Analysis of purities of cellular fractions with real-time PCR for markers specific for particular cell types. Fthl17, Sycp3, Acrv1, Prm1 and Wt1 were used as markers of spermatogonia, pachytene spermatocytes, round spermatids, late spermatids, and Sertoli cells, respectively. Expression levels were first normalized to ribosomal protein Rps2 mRNA levels and then the values for each gene in the cell type most enriched in that gene were set at 1.0. Zero’s in place of bars, indicate that no transcript-specific RT-PCR product was produced.

Fig. 5

Expression of Utp14a and of different Utp14b variants in testes of wild-type and germ-cell deficient W/W^v mice and in purified cell fractions from wild-type mice testis. (A) Agarose gel analysis of real-time PCR products. (B–D) Cell-type specific transcript levels determined by real time-PCR. Comparison of expression of (B) Utp14b variant 1 with variant 2+3 and variant 2+4, and (C) total Utp14b with Utp14a. (D) Effect of further purification of pachytene spermatocytes on levels of Utp14a expression in fractions. Purities of 55%, 74%, and 93% were obtained with cell suspensions prepared by trypsinization (Meistrich, 1977) and elutriation alone; elutriation plus Percoll gradients; and a combination of elutriation, Percoll gradients, and plating on DSA, respectively. The procedure for obtaining 97% purity is described in the Materials and Methods. Normalization was done as in Fig. 3. Zero’s in place of bars, indicate that no transcript-specific RT-PCR product was produced.

Fig. 6

Identification of potential promoter sequences and the transcriptional start sites of Acsl3 and Utp14b. (A) The core promoter region upstream of the Acsl3/Utp14b variant 1 start site contained a single CCAAT (cat) box (bold letters and dashed underline) and an oct-B1A binding site (italics). Upstream there were six Sp1 binding sites (bold and italics), five AP-2 sites (underline), and a single c-fos.5 site (bold underline), some of which were overlapping. An arrow below the text indicates the transcriptional start site. (B) The region upstream of the Utp14b testis-specific transcript start site does not contain any known basal promoter elements or enhancers. There is a single Sp1 site (bold and italics). An arrow above the text indicts the transcriptional start site of Acsl3/Utp14b variant 1. The major consensus start site (start site at that nucleotide or with 3 bp) is indicated by an arrow below the text and other observed start sites are indicated by arrowheads.

Fig. 7

Alignment of UTP14A and UTP14B proteins showing identities, similarities, and conserved structural motifs. Two regions of containing a large percentage of highly conserved amino acids are shown between the bars; the ones shown in bold italics are conserved (absolutely or as a conserved substitution) across phyla.

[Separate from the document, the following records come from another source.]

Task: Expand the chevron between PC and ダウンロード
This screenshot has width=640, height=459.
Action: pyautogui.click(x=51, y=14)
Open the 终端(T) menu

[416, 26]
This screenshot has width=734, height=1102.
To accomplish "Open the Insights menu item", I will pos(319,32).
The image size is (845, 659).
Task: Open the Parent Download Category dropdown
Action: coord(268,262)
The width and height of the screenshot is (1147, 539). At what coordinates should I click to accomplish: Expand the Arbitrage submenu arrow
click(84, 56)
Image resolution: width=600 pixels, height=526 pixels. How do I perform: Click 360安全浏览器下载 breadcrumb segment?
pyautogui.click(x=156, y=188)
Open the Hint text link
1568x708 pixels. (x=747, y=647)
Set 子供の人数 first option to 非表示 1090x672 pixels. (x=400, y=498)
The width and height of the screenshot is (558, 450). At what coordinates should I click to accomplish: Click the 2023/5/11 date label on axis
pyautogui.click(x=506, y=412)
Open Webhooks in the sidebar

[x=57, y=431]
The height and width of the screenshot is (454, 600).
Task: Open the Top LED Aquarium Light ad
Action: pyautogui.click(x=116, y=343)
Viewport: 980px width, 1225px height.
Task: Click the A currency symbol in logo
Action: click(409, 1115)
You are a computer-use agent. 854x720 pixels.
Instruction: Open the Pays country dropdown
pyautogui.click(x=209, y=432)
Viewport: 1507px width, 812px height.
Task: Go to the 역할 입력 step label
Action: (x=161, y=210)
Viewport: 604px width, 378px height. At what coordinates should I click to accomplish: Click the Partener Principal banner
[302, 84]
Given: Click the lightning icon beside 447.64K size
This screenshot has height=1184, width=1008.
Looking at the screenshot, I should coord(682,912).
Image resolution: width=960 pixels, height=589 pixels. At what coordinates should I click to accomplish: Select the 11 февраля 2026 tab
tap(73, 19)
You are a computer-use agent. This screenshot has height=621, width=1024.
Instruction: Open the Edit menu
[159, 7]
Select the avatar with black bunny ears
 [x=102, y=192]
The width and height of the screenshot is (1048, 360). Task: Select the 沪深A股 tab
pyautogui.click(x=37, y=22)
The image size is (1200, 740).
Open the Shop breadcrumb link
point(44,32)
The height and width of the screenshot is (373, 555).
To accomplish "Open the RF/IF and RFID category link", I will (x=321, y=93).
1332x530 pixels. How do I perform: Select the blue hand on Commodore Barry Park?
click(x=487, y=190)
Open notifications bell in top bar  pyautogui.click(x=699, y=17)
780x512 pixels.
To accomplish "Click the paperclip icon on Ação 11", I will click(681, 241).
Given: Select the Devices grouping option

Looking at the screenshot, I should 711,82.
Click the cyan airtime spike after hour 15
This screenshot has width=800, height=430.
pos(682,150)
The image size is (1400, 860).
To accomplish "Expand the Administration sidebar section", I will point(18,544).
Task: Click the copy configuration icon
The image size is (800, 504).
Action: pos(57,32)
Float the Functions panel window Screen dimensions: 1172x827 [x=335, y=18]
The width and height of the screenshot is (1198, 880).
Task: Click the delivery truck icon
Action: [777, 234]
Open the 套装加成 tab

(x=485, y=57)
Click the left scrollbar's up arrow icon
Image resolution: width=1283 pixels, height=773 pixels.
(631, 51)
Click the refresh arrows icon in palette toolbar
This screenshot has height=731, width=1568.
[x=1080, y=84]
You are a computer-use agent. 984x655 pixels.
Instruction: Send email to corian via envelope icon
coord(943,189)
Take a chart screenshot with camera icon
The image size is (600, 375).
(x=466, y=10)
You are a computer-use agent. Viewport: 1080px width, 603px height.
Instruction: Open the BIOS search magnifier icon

There is spatial conservation (i.e. the number of amino acids between those marked as conserved) across phyla between the first and last conserved amino acid within these regions. Amino acid deletions and insertions within the core of the UTP14B peptide are indicated by dashes and boxes around the amino acids. At the amino terminus of UTP14B there are an additional 24 amino acids. An asterisk (*) indicates amino acid identity, two dots (:) indicates conserved substitution, one dot (.) indicates similarity, and no symbol indicates other random substitutions. The two peptides share 66% identity and 76% homology.